CVE-2024-52336 is a vulnerability in the Tuned package version 2.23.0 that allows local privilege escalation through improper privilege management of the D-Bus interface. Specifically, the instance_create() function can be invoked by any locally logged-in user without authentication, permitting them to pass arbitrary scripts via the script_pre or script_post options. These scripts, executed by Tuned with root privileges, enable attackers to run arbitrary code as root, effectively escalating their privileges from a non-privileged user to full system administrator. The vulnerability exploits the lack of authentication and insufficient access controls on the D-Bus method, combined with the ability to specify absolute paths to executable scripts. This flaw affects Linux systems where Tuned is installed and running, particularly those using version 2.23.0. The CVSS v3.1 base score is 7.8, indicating high severity, with attack vector local (AV:L), low attack complexity (AC:L), requiring privileges (PR:L), no user interaction (UI:N), and high impact on confidentiality, integrity, and availability (C:H/I:H/A:H). No public exploits have been reported yet, but the vulnerability poses a significant risk due to the potential for complete system compromise. The vulnerability was published on November 26, 2024, and is tracked by Red Hat and CISA. Mitigation involves patching the Tuned package once updates are available and restricting local user access to the D-Bus interface. Monitoring for unusual D-Bus calls and script executions can also help detect exploitation attempts.

The vulnerability allows local non-privileged users to execute arbitrary scripts with root privileges, leading to full system compromise. This can result in unauthorized access to sensitive data, modification or deletion of critical system files, installation of persistent malware, and disruption of system availability. Organizations relying on Linux systems with the affected Tuned version are at risk of privilege escalation attacks that bypass normal security controls. The impact extends to confidentiality, integrity, and availability, making it a critical concern for servers, workstations, and any systems where local user accounts exist. Attackers gaining root access can pivot to other systems, exfiltrate data, or disrupt operations. The lack of required user interaction and low complexity of exploitation increase the likelihood of successful attacks in environments where local access is possible. This vulnerability is particularly dangerous in multi-user environments, shared hosting, or systems with weak local access controls.

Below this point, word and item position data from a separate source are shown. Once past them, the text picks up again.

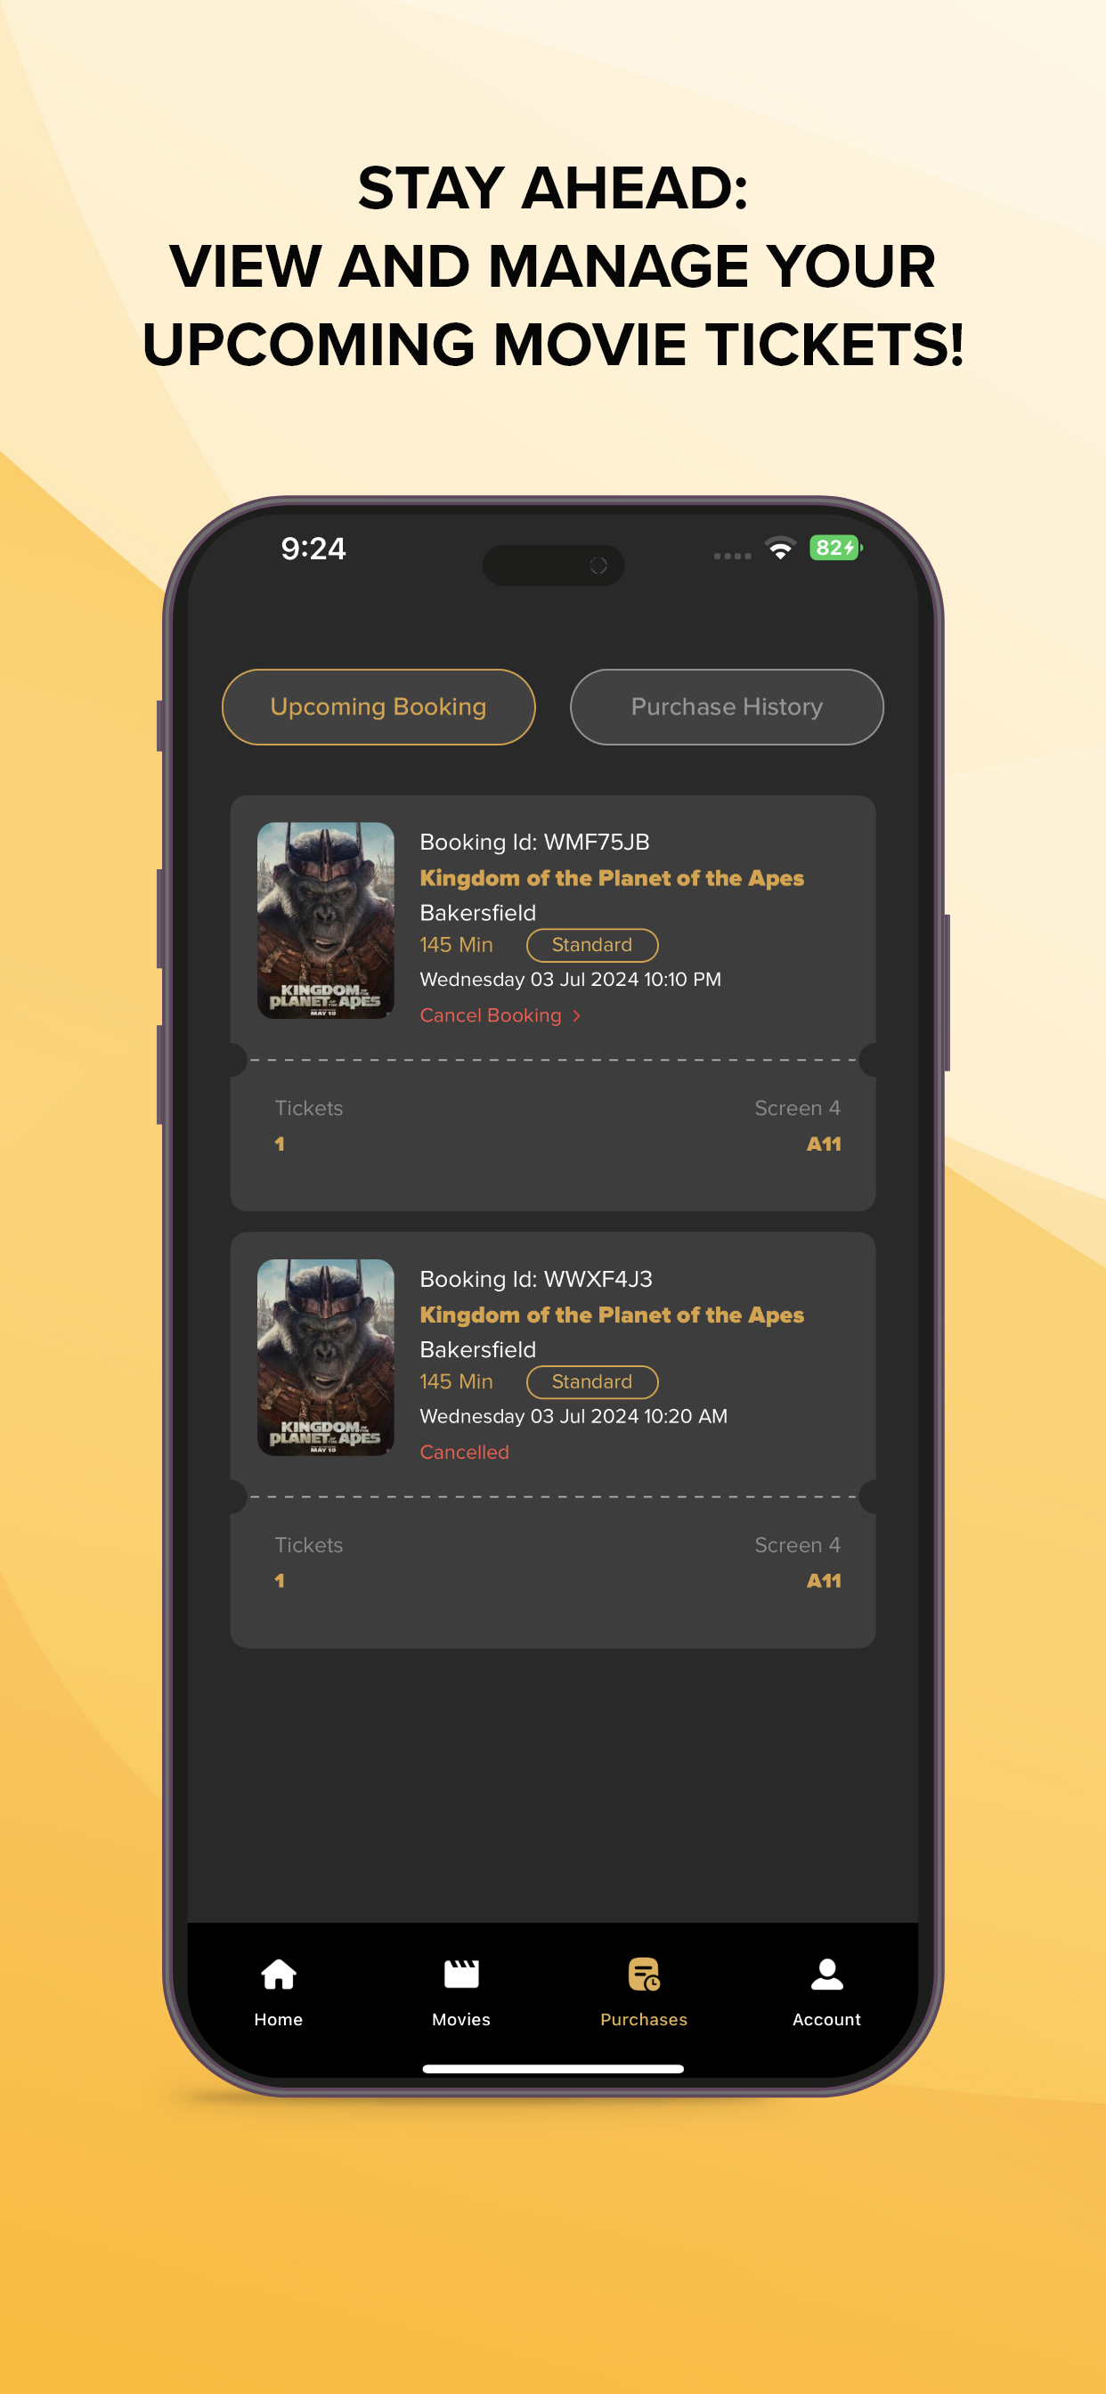This screenshot has height=2394, width=1106.
Task: Tap seat A11 on first booking
Action: click(823, 1144)
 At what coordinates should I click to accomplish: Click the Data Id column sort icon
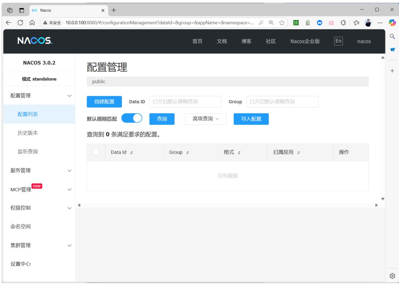131,153
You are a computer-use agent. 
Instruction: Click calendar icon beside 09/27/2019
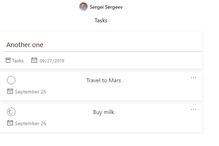click(34, 61)
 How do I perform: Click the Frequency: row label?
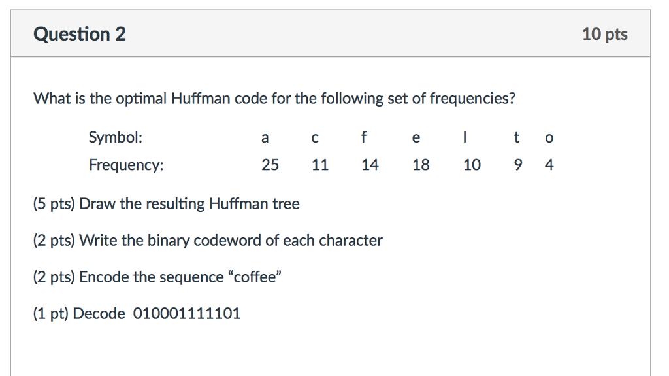126,165
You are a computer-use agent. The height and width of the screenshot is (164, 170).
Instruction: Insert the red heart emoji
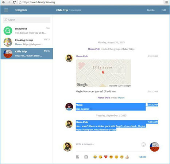(x=106, y=157)
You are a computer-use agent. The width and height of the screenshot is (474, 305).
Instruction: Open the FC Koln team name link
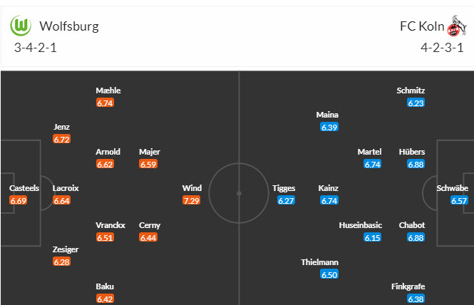click(421, 27)
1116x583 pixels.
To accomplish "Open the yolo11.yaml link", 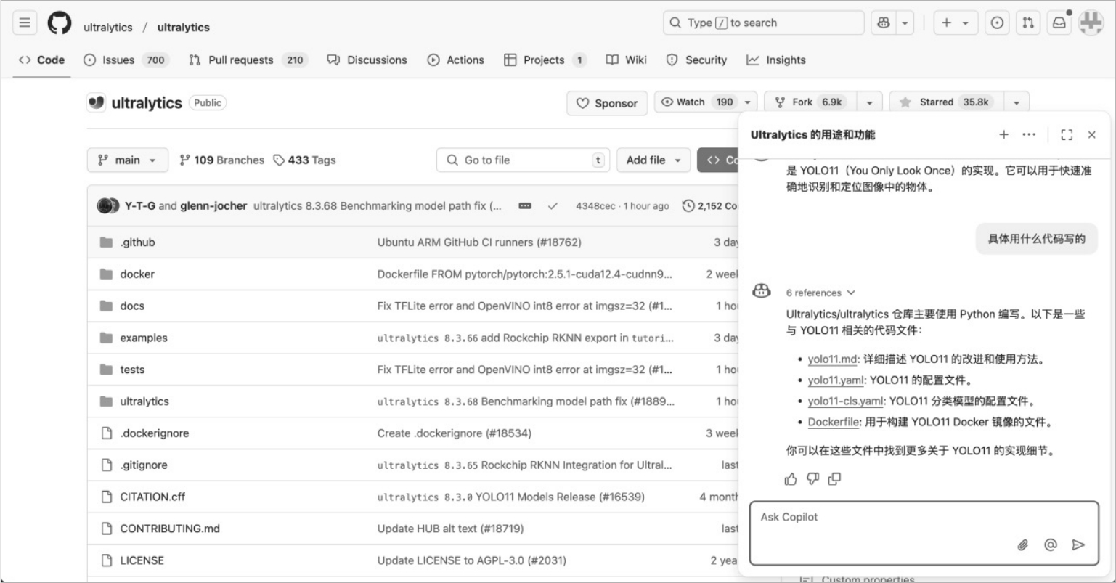I will click(x=835, y=380).
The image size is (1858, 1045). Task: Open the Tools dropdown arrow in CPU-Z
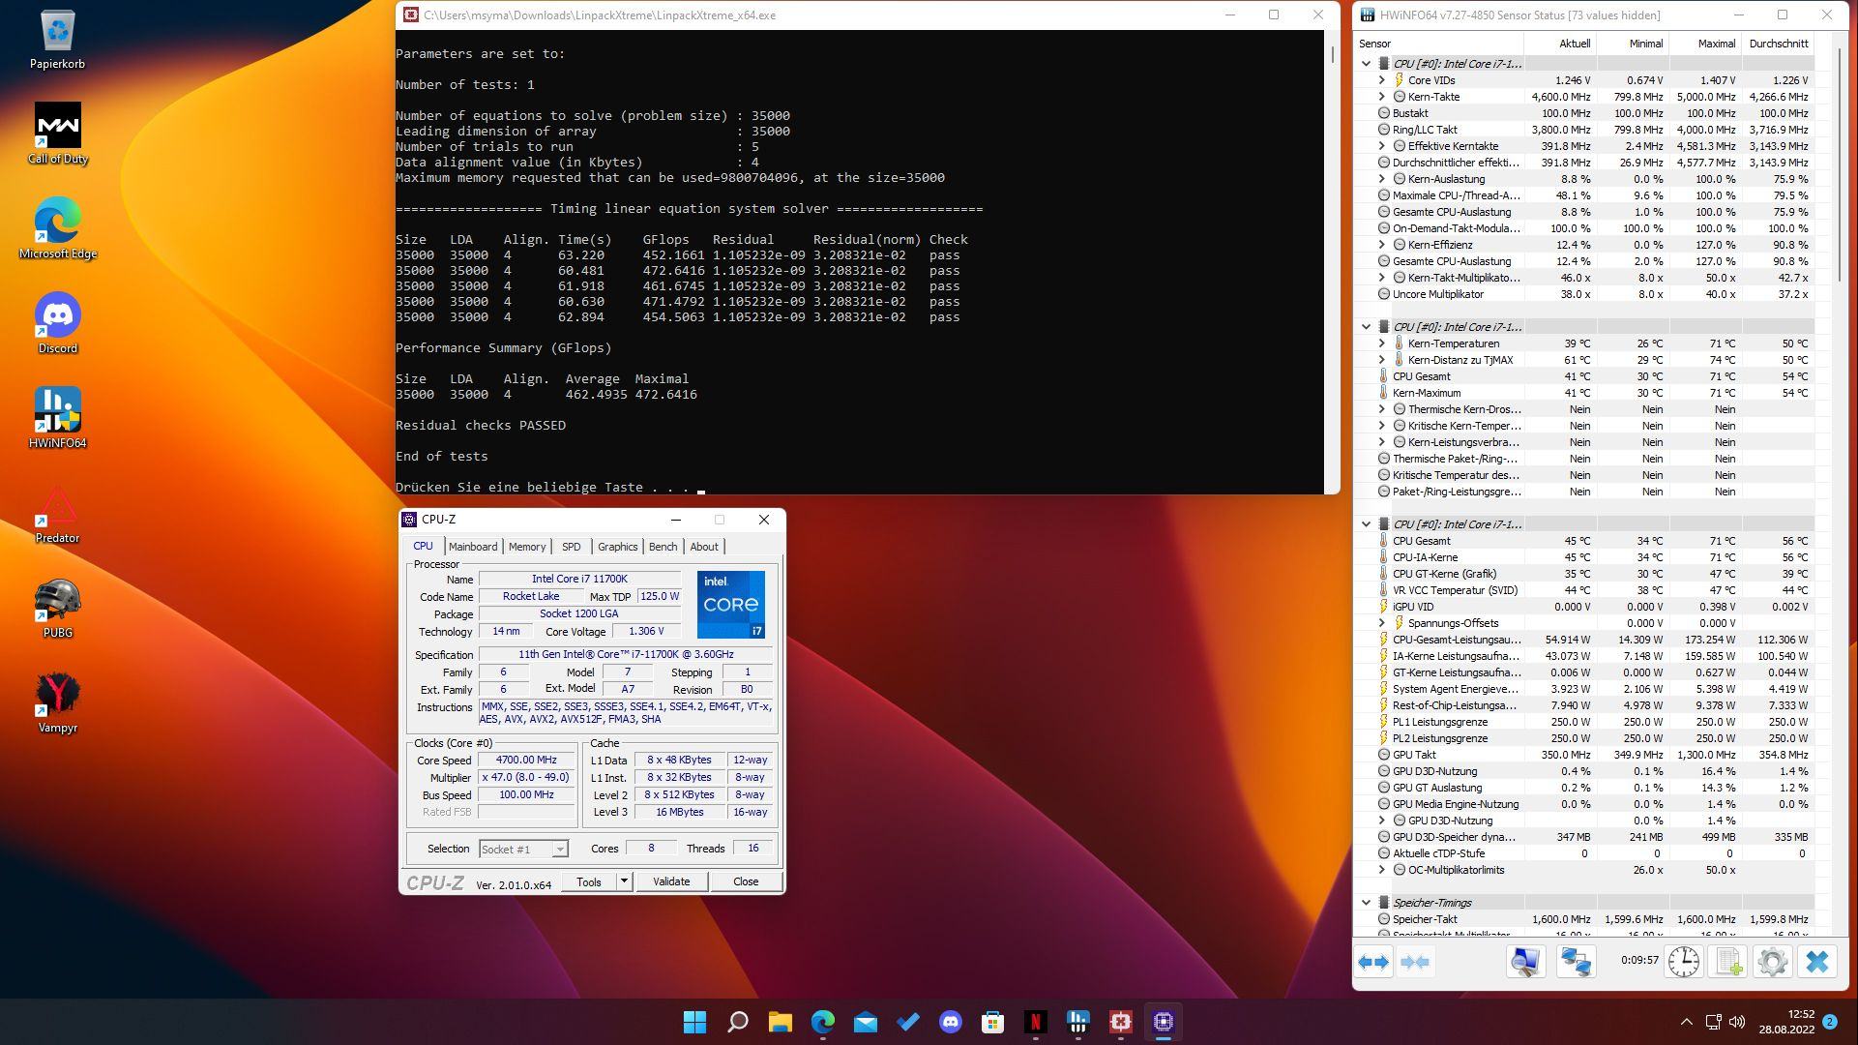pyautogui.click(x=624, y=881)
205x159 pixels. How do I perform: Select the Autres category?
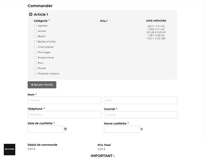click(x=35, y=31)
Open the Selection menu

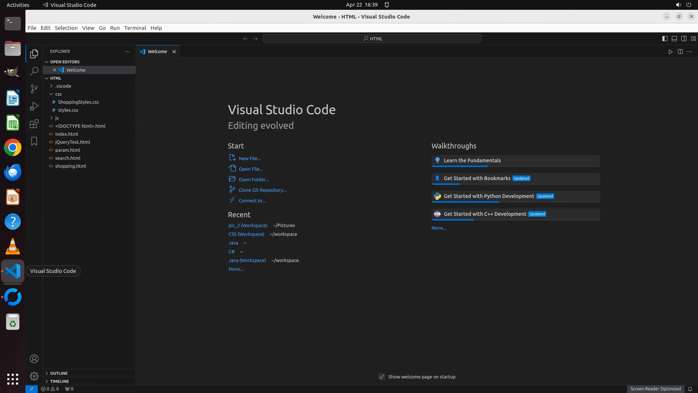click(x=66, y=28)
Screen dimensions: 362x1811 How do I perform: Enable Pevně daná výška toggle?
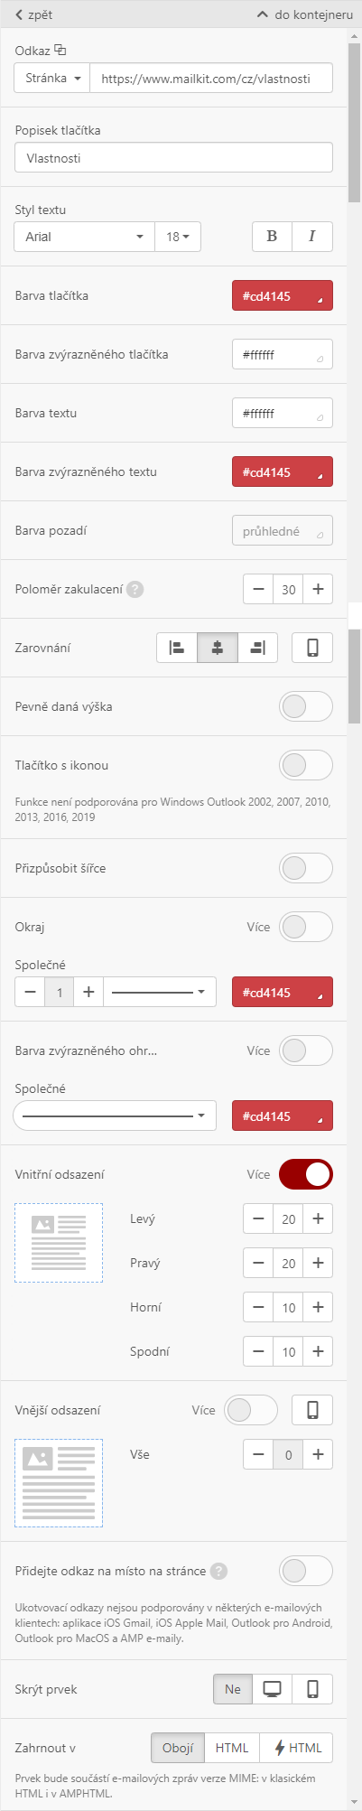click(306, 706)

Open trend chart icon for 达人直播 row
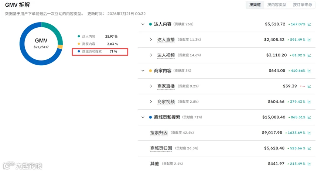click(309, 40)
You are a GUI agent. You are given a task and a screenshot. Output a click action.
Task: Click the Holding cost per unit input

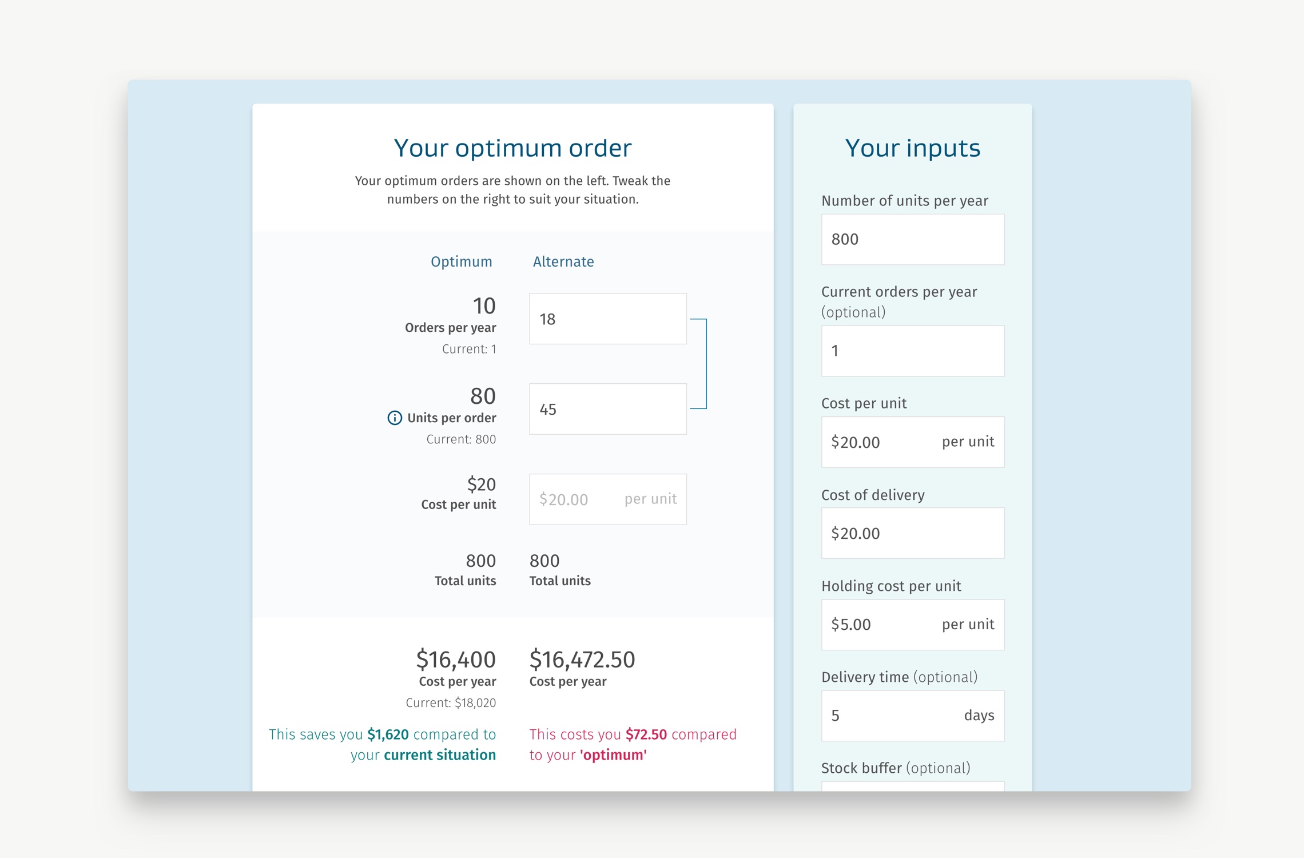pos(913,624)
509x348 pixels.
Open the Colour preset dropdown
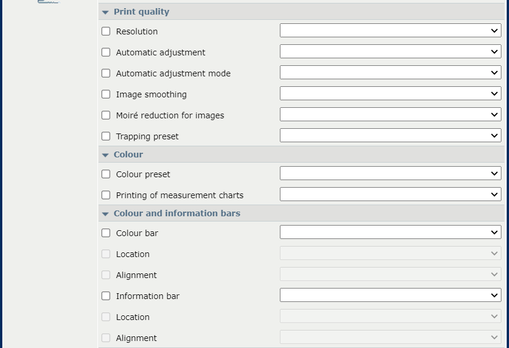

1. Apply patches or updates to the Tuned package as soon as they become available from the vendor or distribution maintainers. 2. Restrict local user access to systems running the affected Tuned version, limiting login capabilities to trusted users only. 3. Implement strict access controls on the D-Bus interface, using policies to restrict which users can invoke instance_create() or other sensitive methods. 4. Monitor D-Bus activity and system logs for unusual calls to instance_create() or execution of scripts via script_pre or script_post options. 5. Use mandatory access control frameworks like SELinux or AppArmor to confine the Tuned service and limit its ability to execute arbitrary scripts. 6. Regularly audit local user accounts and remove or disable unnecessary accounts to reduce the attack surface. 7. Employ endpoint detection and response (EDR) tools to detect suspicious script executions or privilege escalations. 8. Educate system administrators about the risks of local privilege escalation and the importance of timely patching and access control.